[CHALLENGE]
Rewrite the entries from the line containing "The width and" through the end of the entries, replacing "Expand" with "Open" and leaving everything else unchanged. Leave the pictures out of your answer.

** Start **

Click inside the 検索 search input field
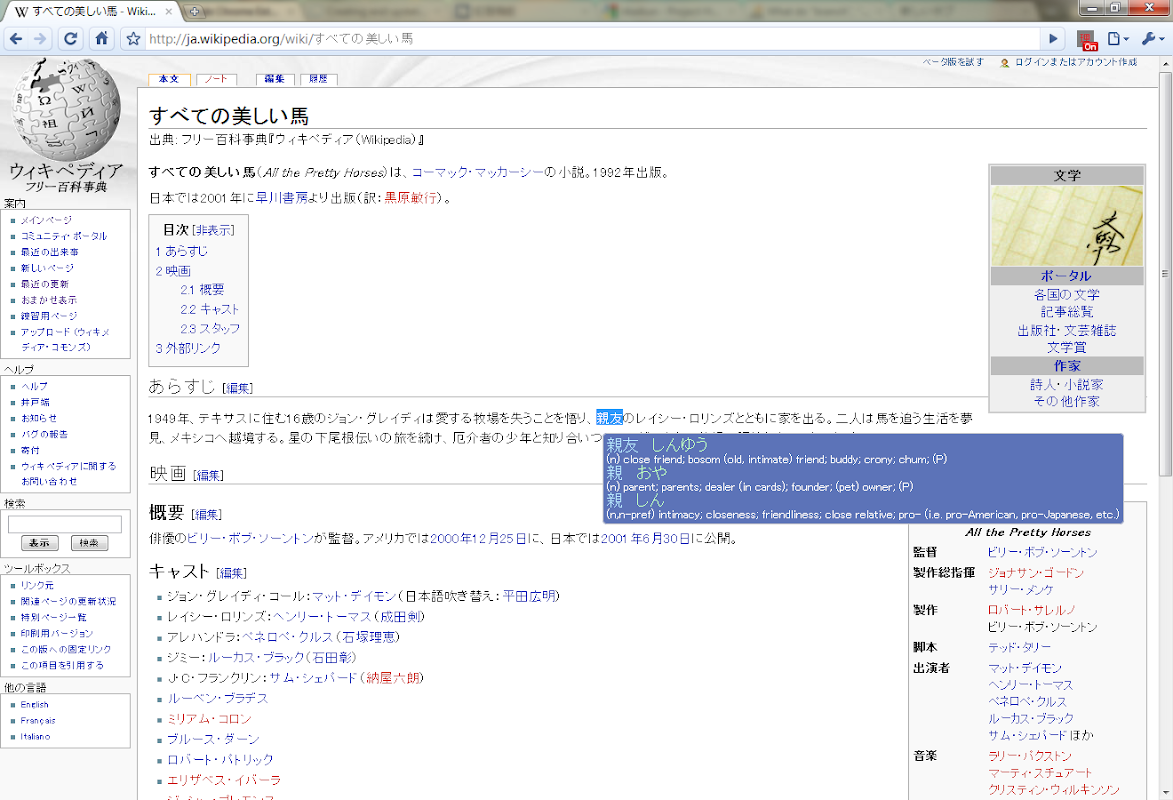tap(64, 523)
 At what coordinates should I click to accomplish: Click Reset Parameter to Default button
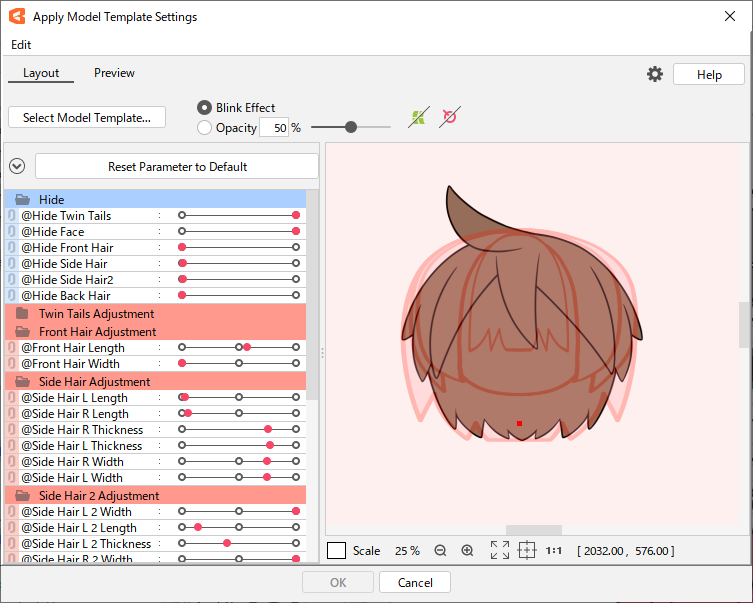click(x=177, y=166)
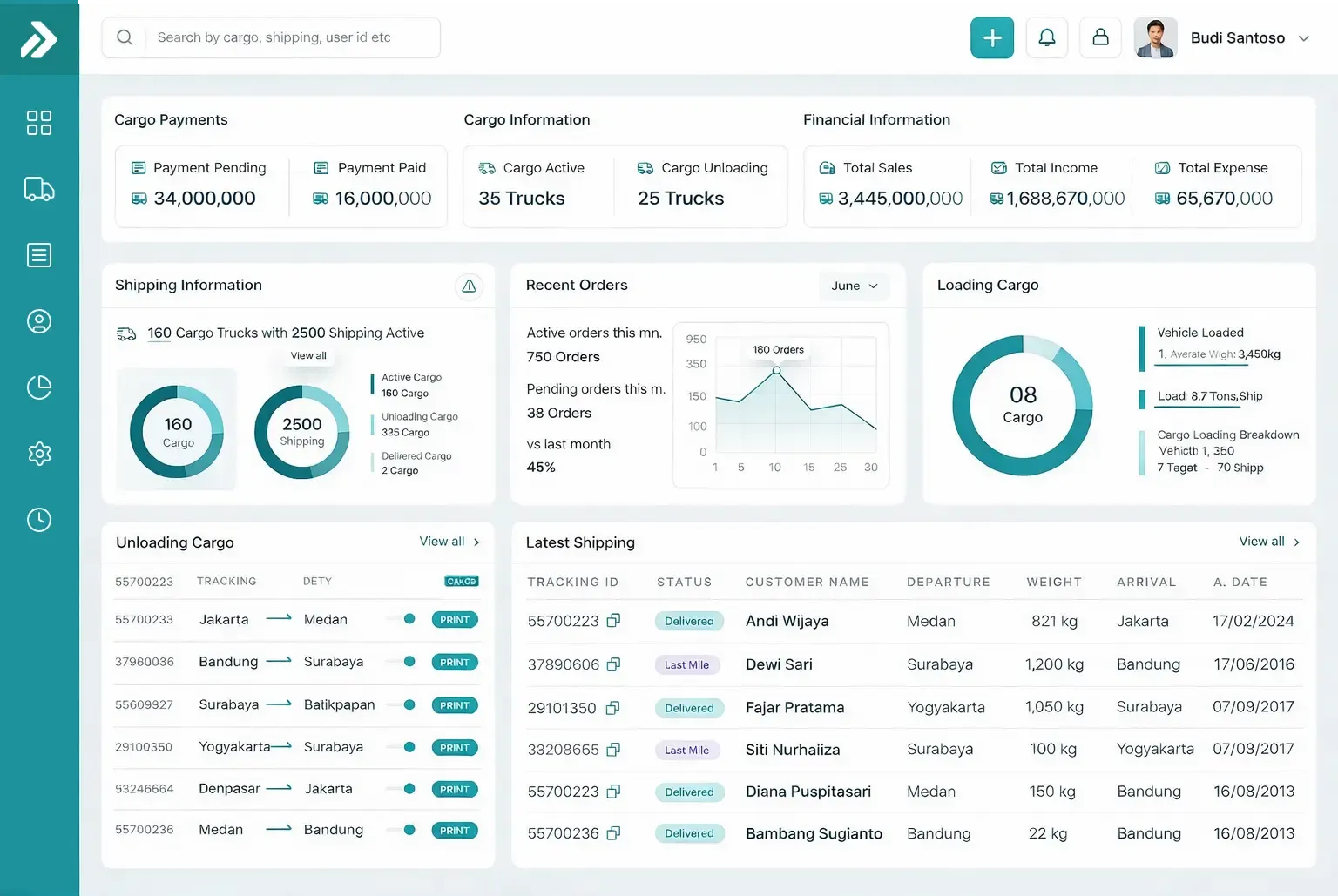Click the 180 Orders point on chart
Screen dimensions: 1338x896
pyautogui.click(x=776, y=371)
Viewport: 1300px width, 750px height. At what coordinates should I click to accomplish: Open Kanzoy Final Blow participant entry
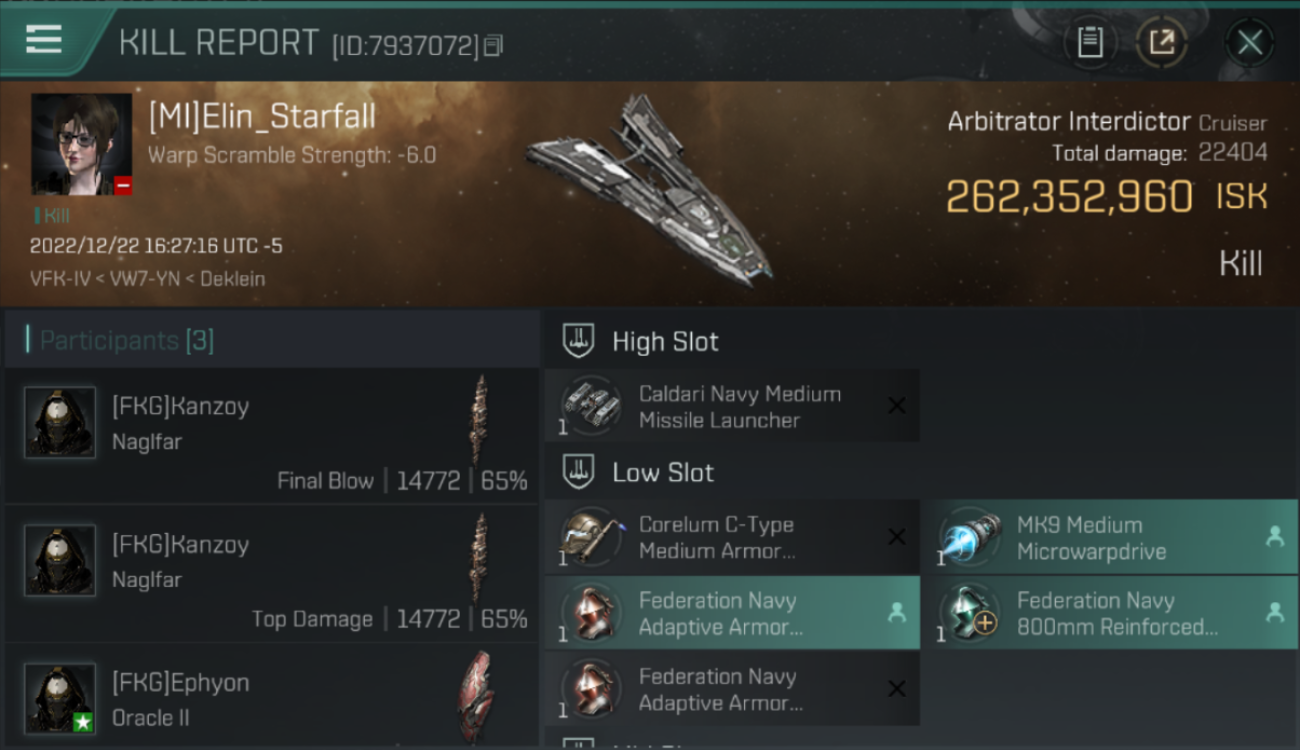pos(272,435)
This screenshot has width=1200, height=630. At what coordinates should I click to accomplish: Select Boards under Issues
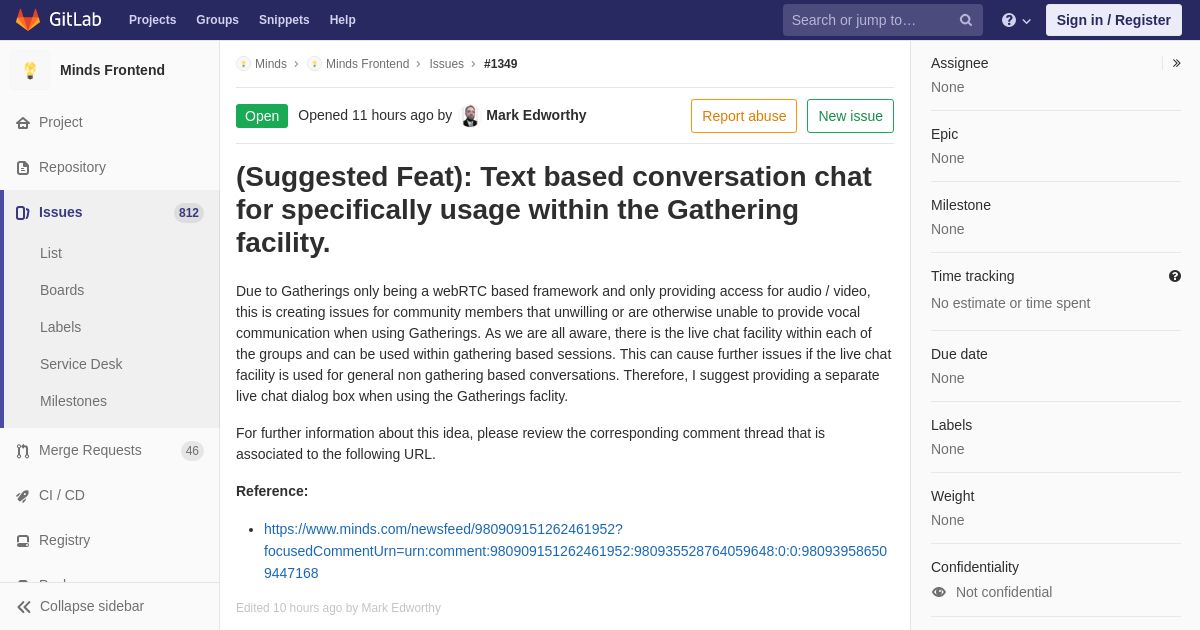pos(62,290)
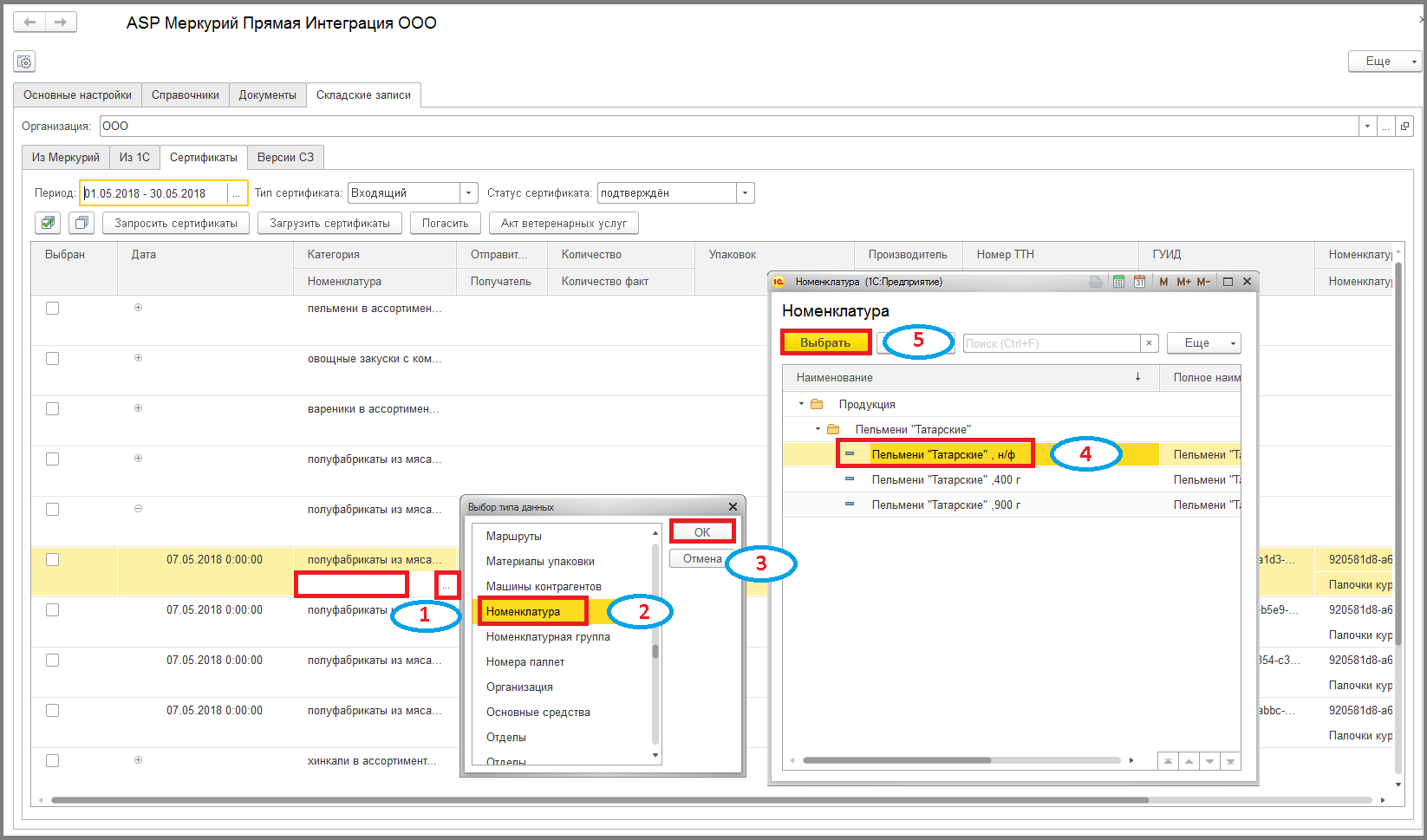Click the uncheck all rows icon
Viewport: 1427px width, 840px height.
pos(81,223)
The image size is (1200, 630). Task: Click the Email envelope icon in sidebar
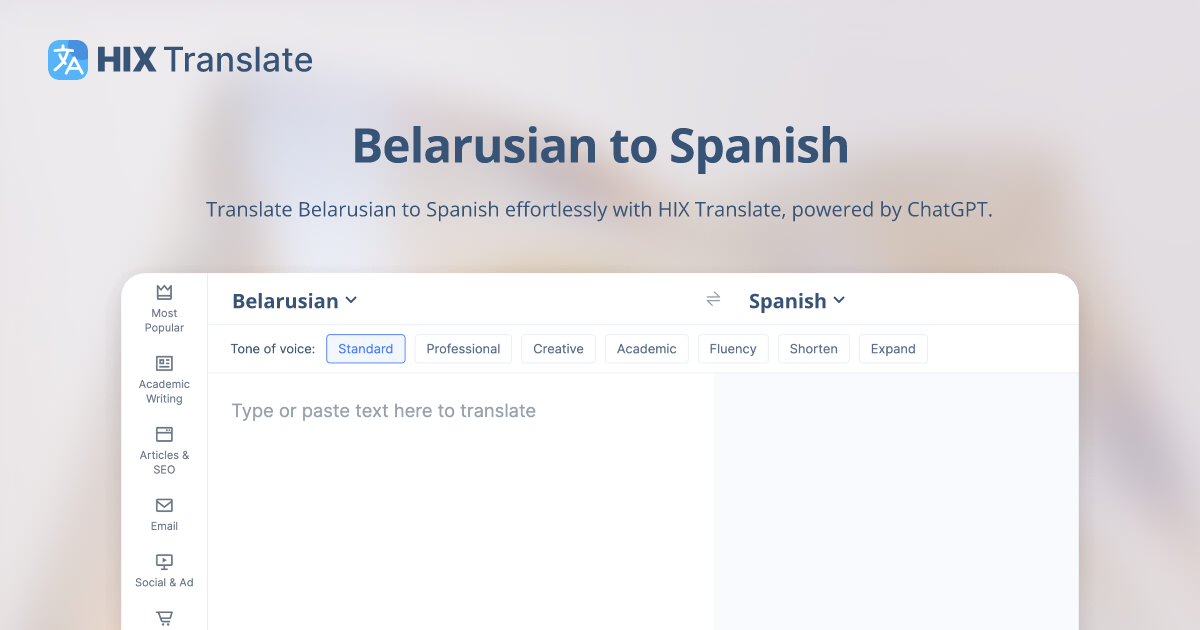click(163, 507)
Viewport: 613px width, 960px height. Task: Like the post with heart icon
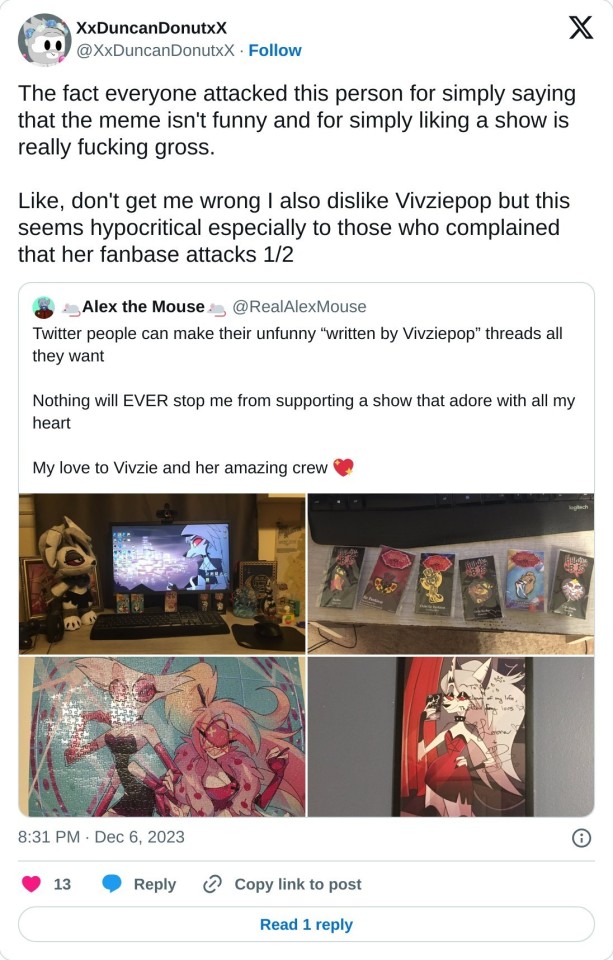[x=31, y=883]
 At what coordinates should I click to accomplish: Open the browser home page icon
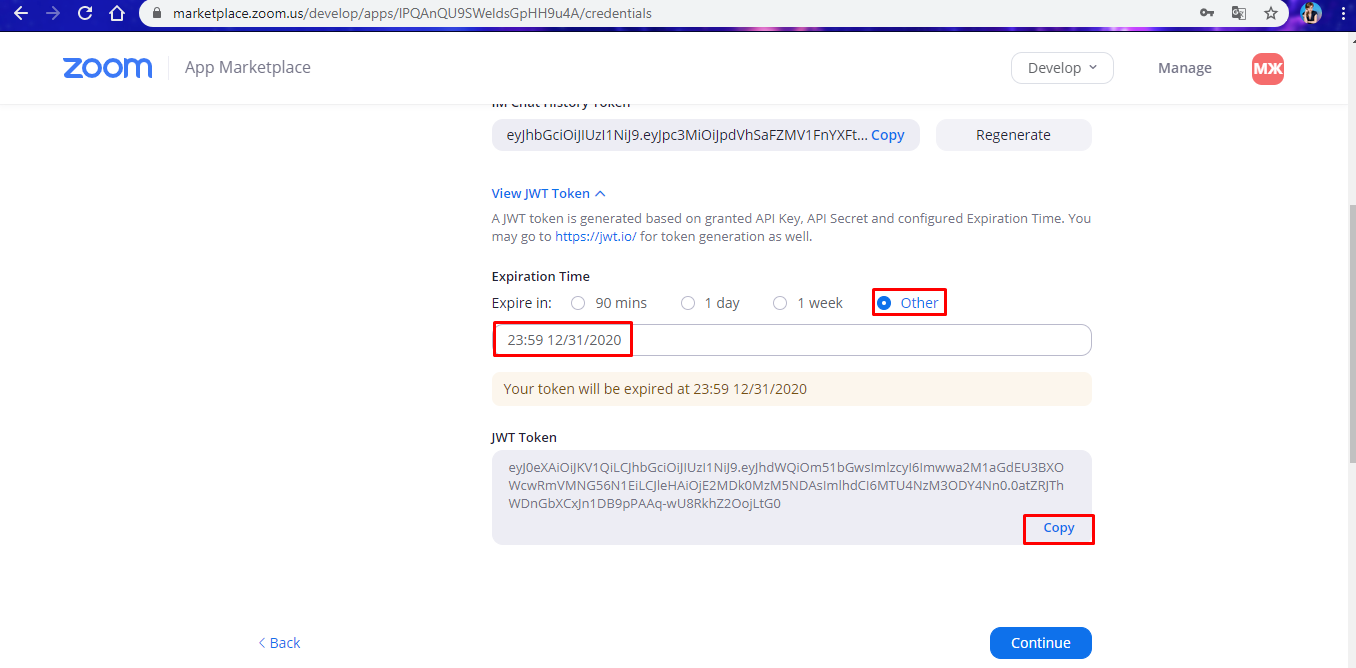[x=117, y=14]
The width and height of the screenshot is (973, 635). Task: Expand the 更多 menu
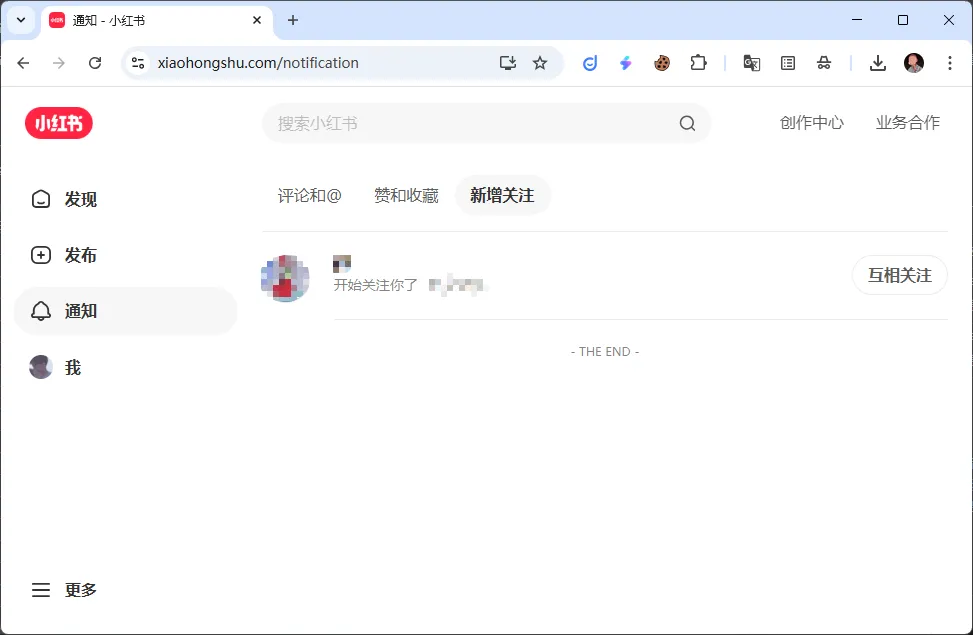(65, 590)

** End **

[ANSWER TO THE TASK]
The width and height of the screenshot is (973, 635). Task: Open the 更多 menu
(65, 590)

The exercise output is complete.